Problem to solve: Would you copy every record exactly as it stands and drop the pictures?

Extracted records:
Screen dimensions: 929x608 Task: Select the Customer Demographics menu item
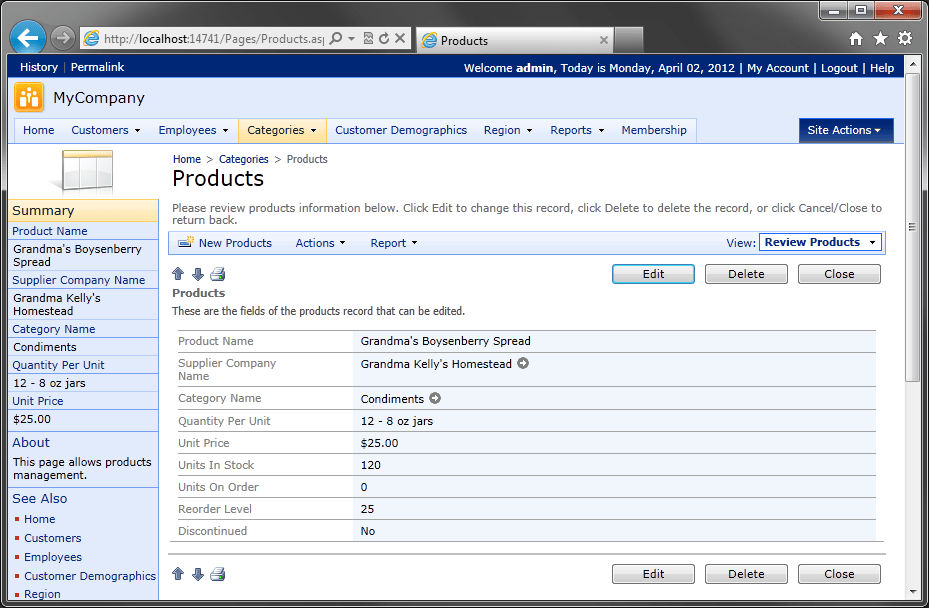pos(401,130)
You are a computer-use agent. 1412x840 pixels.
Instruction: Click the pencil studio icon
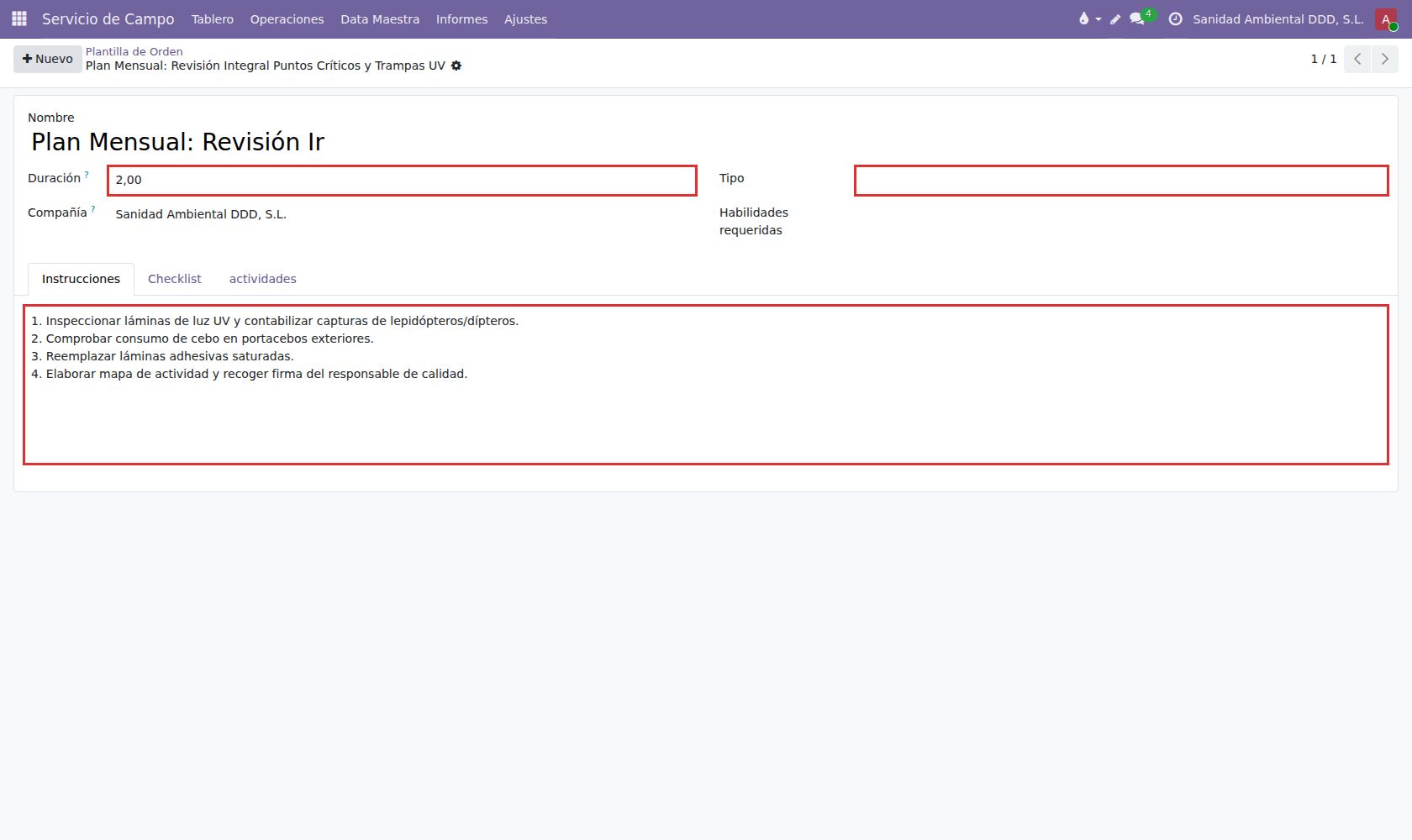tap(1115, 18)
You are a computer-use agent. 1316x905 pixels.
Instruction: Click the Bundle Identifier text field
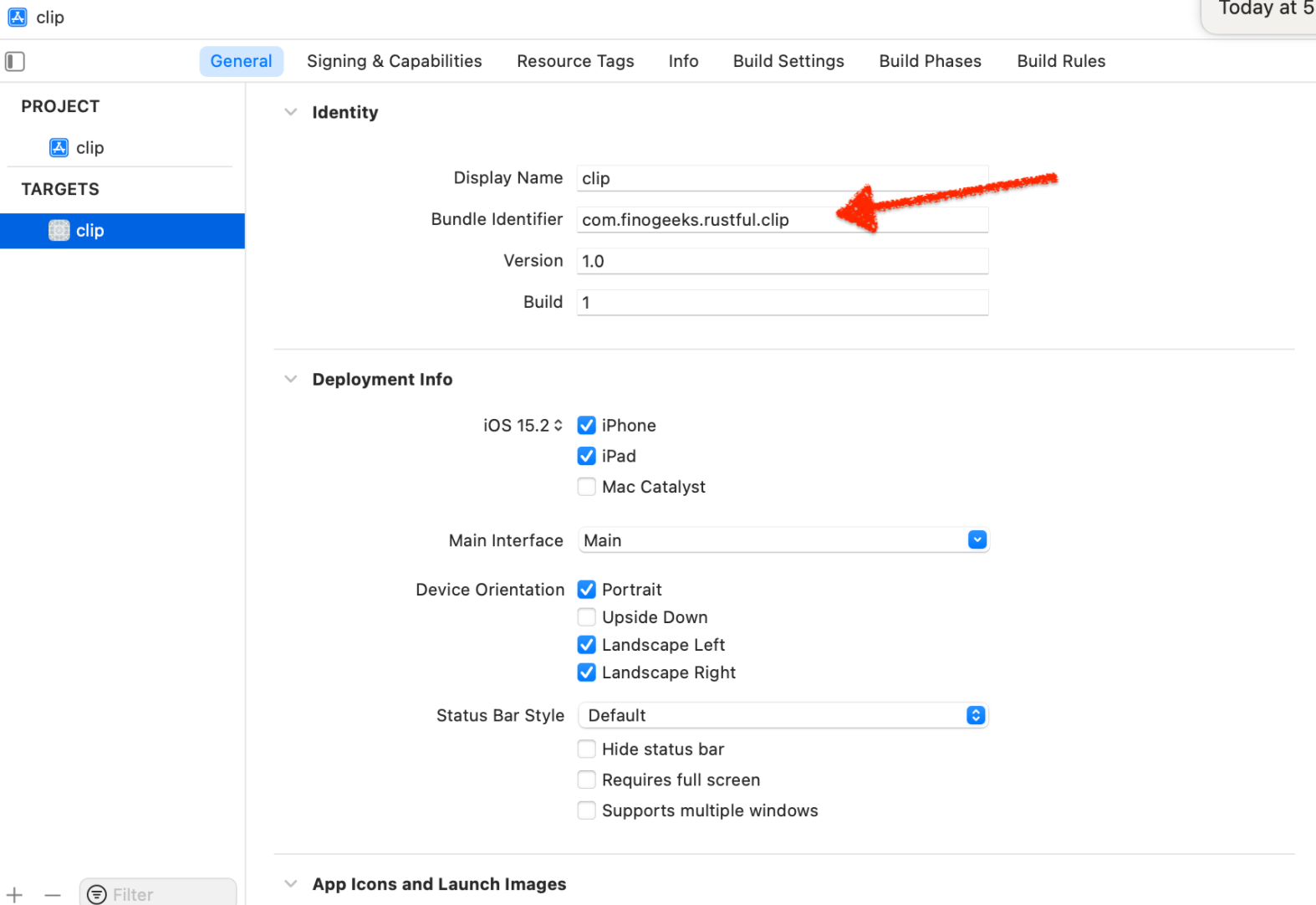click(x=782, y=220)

Completed task:
Screen dimensions: 929x608 Task: Select the Customer Demographics menu item
pos(401,130)
You are a computer-use agent. 1412x840 pixels.
Instruction: Click the pencil studio icon
tap(1115, 18)
You are a computer-use agent. 1316x905 pixels.
Instruction: Click the Bundle Identifier text field
click(x=782, y=220)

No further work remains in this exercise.